— Start Provided data —

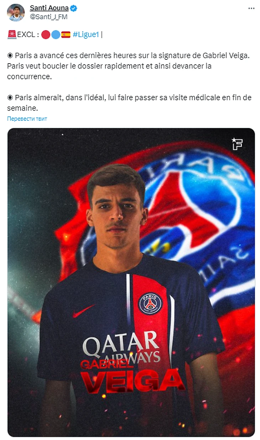The height and width of the screenshot is (440, 260).
Task: Open the @Santi_J_FM handle
Action: (48, 16)
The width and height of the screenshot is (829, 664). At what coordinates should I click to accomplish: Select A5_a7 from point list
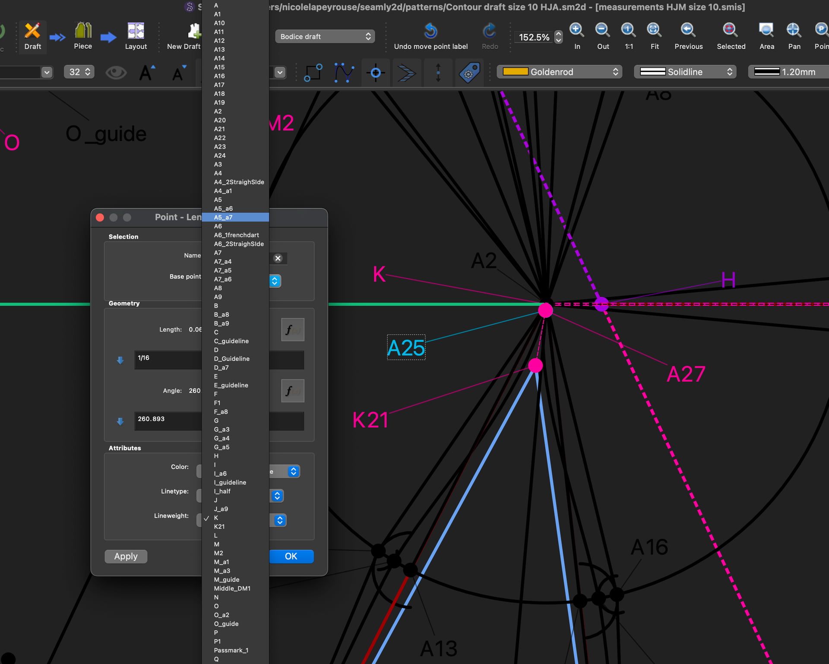tap(235, 218)
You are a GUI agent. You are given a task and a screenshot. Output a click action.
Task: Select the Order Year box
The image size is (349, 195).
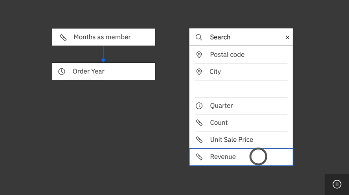click(x=103, y=71)
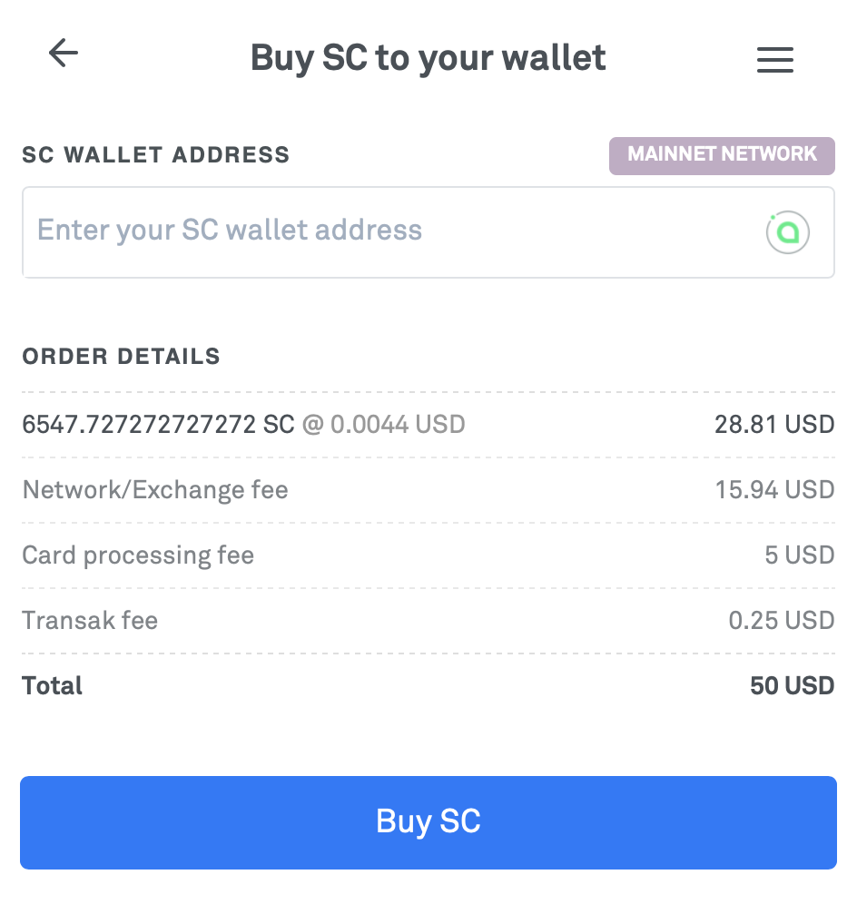Viewport: 857px width, 904px height.
Task: Click the page title Buy SC to your wallet
Action: click(428, 58)
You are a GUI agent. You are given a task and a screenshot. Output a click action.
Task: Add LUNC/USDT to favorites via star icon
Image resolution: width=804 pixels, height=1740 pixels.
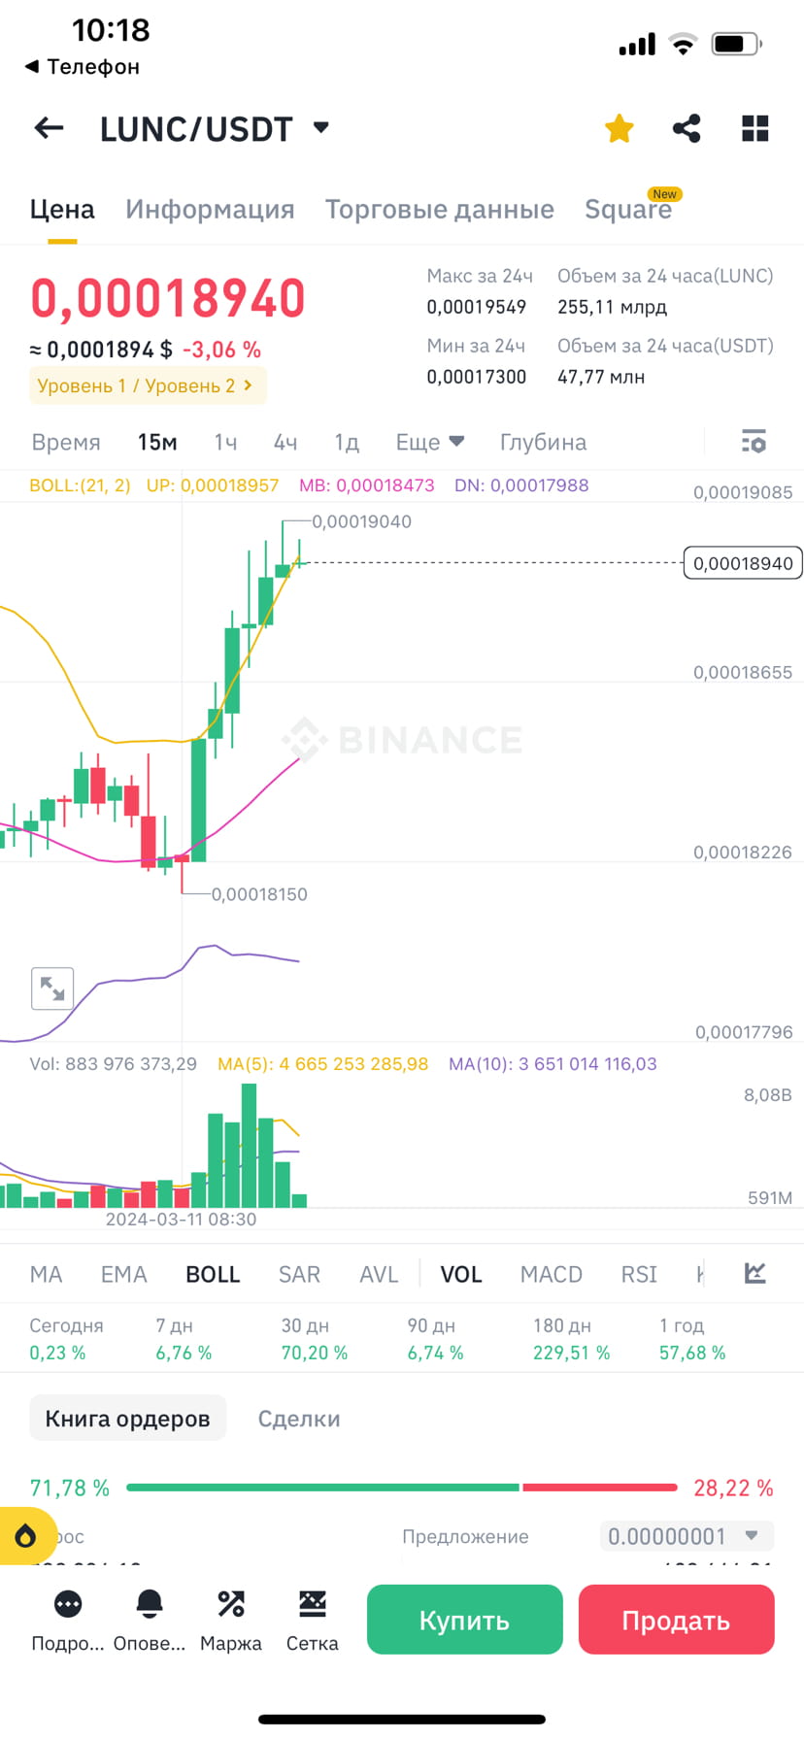tap(619, 127)
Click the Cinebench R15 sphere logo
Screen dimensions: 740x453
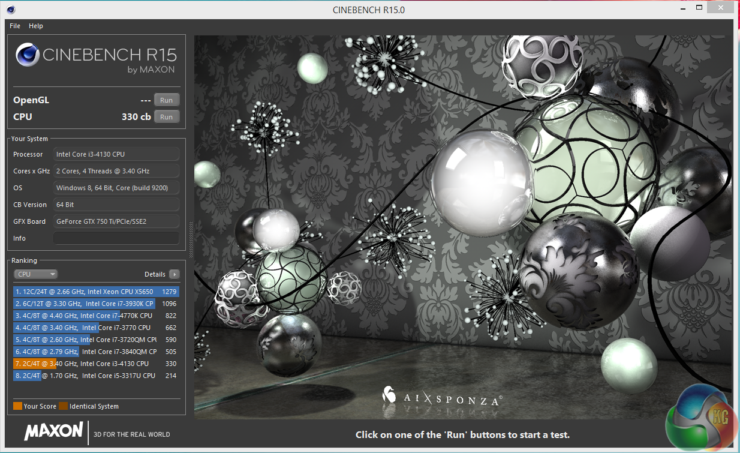coord(28,55)
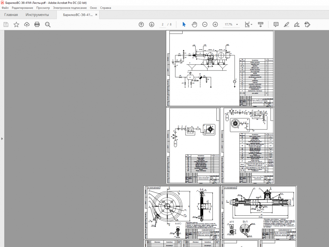Open the Редактирование menu

click(x=22, y=8)
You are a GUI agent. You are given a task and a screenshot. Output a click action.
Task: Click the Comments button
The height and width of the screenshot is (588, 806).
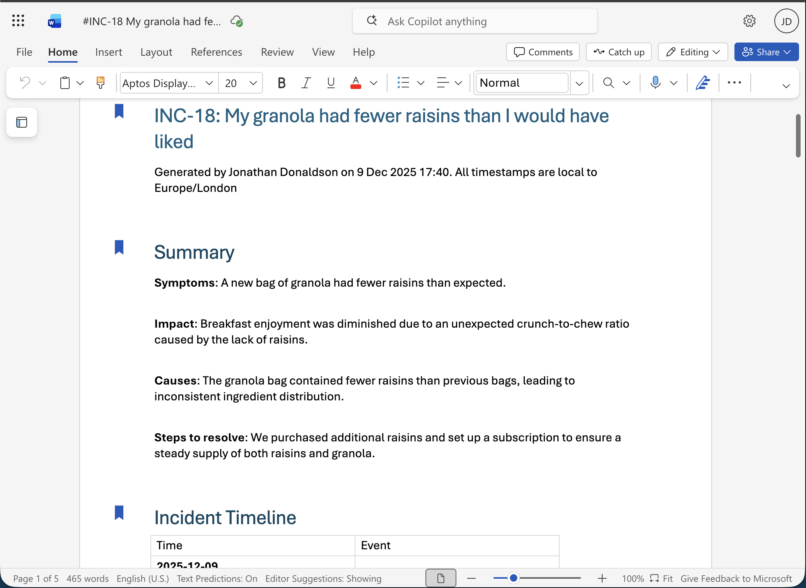tap(543, 52)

— End Provided data —

[Work to do] Please format every line of the material above as a Markdown table with two columns, Row and Line, numbering the rows and skipping any blank lines. Leave the pictures out of the answer.

[Reply to the task]
| Row | Line |
|---|---|
| 1 | The height and width of the screenshot is (440, 260). |
| 2 | Task: Open the @Santi_J_FM handle |
| 3 | Action: (48, 16) |
| 4 | The width and height of the screenshot is (829, 664). At what coordinates should I click to accomplish: Select A5_a7 from point list |
| 5 | tap(235, 218) |
| 6 | You are a GUI agent. You are given a task and a screenshot. Output a click action. |
| 7 | Task: Select the Order Year box |
| 8 | The image size is (349, 195). |
| 9 | click(x=103, y=71) |
| 10 | Viewport: 857px width, 904px height. |
| 11 | Task: Click the page title Buy SC to your wallet |
| 12 | Action: click(428, 58) |
| 13 | You are a GUI agent. You are given a task and a screenshot. Output a click action. |
| 14 | Task: Add LUNC/USDT to favorites via star icon |
| 15 | Image resolution: width=804 pixels, height=1740 pixels. |
| 16 | tap(619, 127) |
| 17 | Click the Cinebench R15 sphere logo |
| 18 | Screen dimensions: 740x453 |
| 19 | coord(28,55) |
| 20 | Open the Редактирование menu |
| 21 | click(x=22, y=8) |
| 22 | You are a GUI agent. You are given a task and a screenshot. Output a click action. |
| 23 | Task: Click the Comments button |
| 24 | The height and width of the screenshot is (588, 806). |
| 25 | tap(543, 52) |